**Given records**

___

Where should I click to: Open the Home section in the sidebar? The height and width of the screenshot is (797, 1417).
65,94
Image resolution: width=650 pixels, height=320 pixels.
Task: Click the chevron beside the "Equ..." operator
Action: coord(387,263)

___

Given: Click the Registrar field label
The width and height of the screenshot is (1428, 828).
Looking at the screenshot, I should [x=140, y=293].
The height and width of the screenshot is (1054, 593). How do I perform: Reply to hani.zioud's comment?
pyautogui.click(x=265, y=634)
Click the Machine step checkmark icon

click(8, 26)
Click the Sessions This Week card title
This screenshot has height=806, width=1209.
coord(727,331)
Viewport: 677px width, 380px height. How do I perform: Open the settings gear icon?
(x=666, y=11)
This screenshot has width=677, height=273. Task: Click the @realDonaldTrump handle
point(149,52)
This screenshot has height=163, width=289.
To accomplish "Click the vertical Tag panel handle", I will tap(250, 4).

___

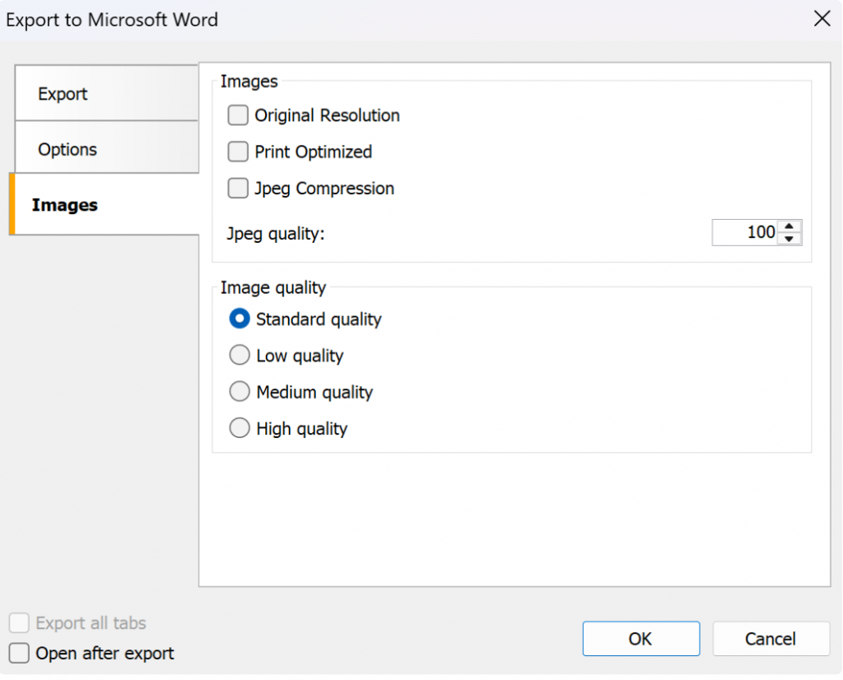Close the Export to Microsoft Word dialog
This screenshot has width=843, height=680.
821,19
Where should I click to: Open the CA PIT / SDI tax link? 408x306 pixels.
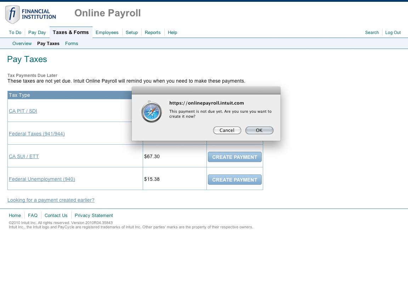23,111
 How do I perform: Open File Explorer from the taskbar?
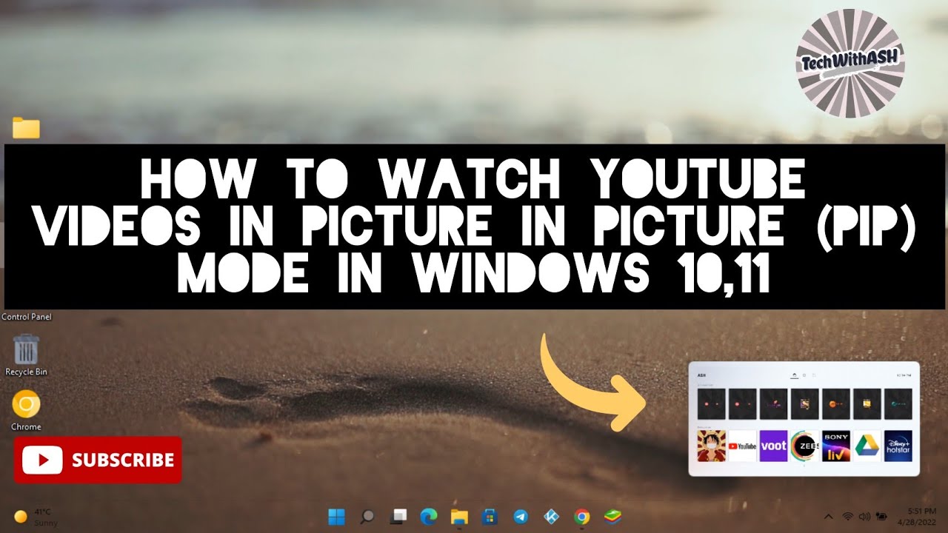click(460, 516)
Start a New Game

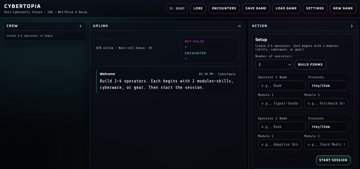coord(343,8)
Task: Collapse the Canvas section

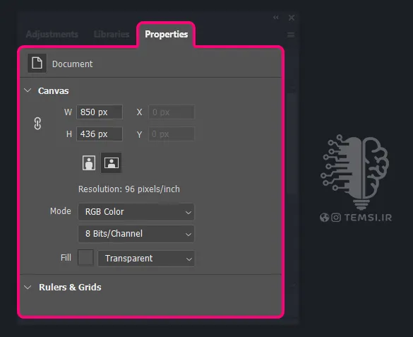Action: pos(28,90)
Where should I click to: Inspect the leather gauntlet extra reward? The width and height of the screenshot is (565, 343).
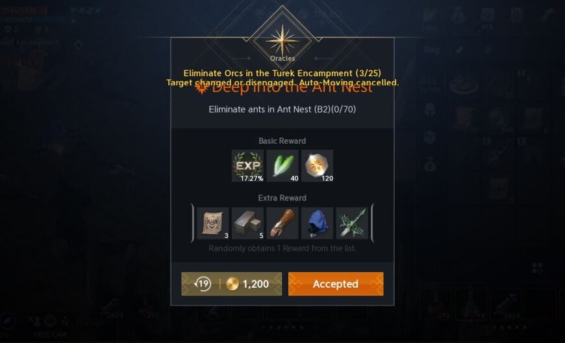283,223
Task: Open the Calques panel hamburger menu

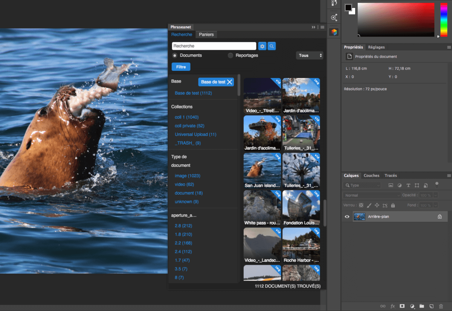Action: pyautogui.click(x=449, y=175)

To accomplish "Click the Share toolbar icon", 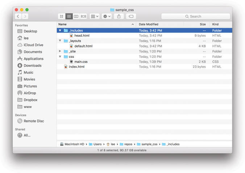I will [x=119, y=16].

___

**Exercise description**
Rewrite the data starting at the line that contains "Given: Click the Registrar field label" and ending at the line that contains "will tap(250, 4).", replacing "How do I perform" with "How can I do" and changing nothing else. Give only those lines.

**Written response**
Given: Click the Registrar field label
The width and height of the screenshot is (1428, 828).
Looking at the screenshot, I should [x=140, y=293].
The height and width of the screenshot is (1054, 593). How can I do: Reply to hani.zioud's comment?
pyautogui.click(x=265, y=634)
Click the Machine step checkmark icon

click(8, 26)
Click the Sessions This Week card title
This screenshot has height=806, width=1209.
coord(727,331)
Viewport: 677px width, 380px height. How can I do: Open the settings gear icon?
(x=666, y=11)
This screenshot has width=677, height=273. Task: Click the @realDonaldTrump handle
point(149,52)
This screenshot has height=163, width=289.
To accomplish "Click the vertical Tag panel handle", I will tap(250, 4).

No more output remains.